Yup that is the one, need to mix first. If you have it at home, why don't you use it? it is quite simple. The material used in softdrink bottle is somewhat un glueable. I can't remember the material name and I found only epoxy work with it. You also need to scratch the surface to get better grip.

----------


## hebi

what do you mean by scratch? so do i glue the screw part of metal thing in or apply the glue at the tiny gap ?

----------


## Shadow

You are using screw? Can you just tighten it up?

I was thinking that you just drill hole in the bottle cap and slot in the air hose connector.

You can scratch the surface of the bottle using pen knife

----------


## hebi

ya i using those screw kind. but although can tighten, still got slight leak at the hole there coz when you screw in, the cap will light dent in slightly. do you think epoxy glue can glue plastic and metal together?

----------


## blackghost

cheapest solution is to use blu tack.. the one used as stationery.. 

just apply and makes sure there is no holes..

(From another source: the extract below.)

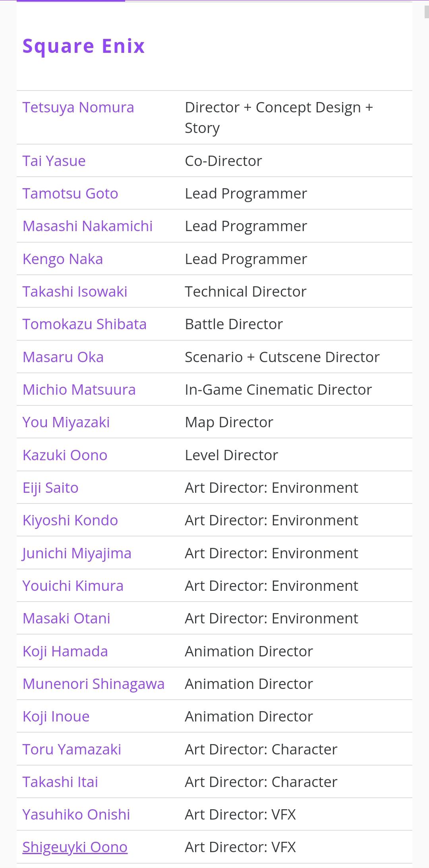Open Kiyoshi Kondo's credit link
Image resolution: width=429 pixels, height=868 pixels.
[x=70, y=520]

or you can get a tube of silicon, 1 small tube about 4 dollars.. can get from hardware shop or LFS.

cheers

----------


## bossteck

If you're using a screw-type air tube connector, another cheap solution I can think of is to use those white teflon tape (commonly referred to as white tape or plumbing tape), wrap a few round around your tube connector and screw it back into the bottle cap, should be able to achieve a better seal.

----------


## hebi

ok. think blu-tac easier to use and cover. what about plastacine? also can right?

----------


## Shadow

Agreed, if it screw type, just use blu-tac to seal the leak.

By the way where did you get the screw type air tube connector?

----------


## hebi

C328, all the airstones and equipments there. got think thats the only place got sell this kind in the west side.

----------


## hebi

sorry asking newbish questions, but yesterday i made another bottle and connect the 2 bottle to a connector, and all my connectors have a 'switch' to airflow. so i thought it will need some time to build up pressure in both bottle for it to push the CO2 into the water. strangely, for my brand new bottle, its already producing CO2 and i have test for signs of leaks but the water level in the tube connected to the main connector is not decreasing. so i decided to 'switch off' the side from the new bottle and just use the old CO2 bottle, which is still producing CO2. now, it can push CO2 out of the bottle, but after maybe a few bubbles, the water level start to rise till halfway then stop, lower than when using the 2 bottles together. why is this so? really strange. :Huh?:

----------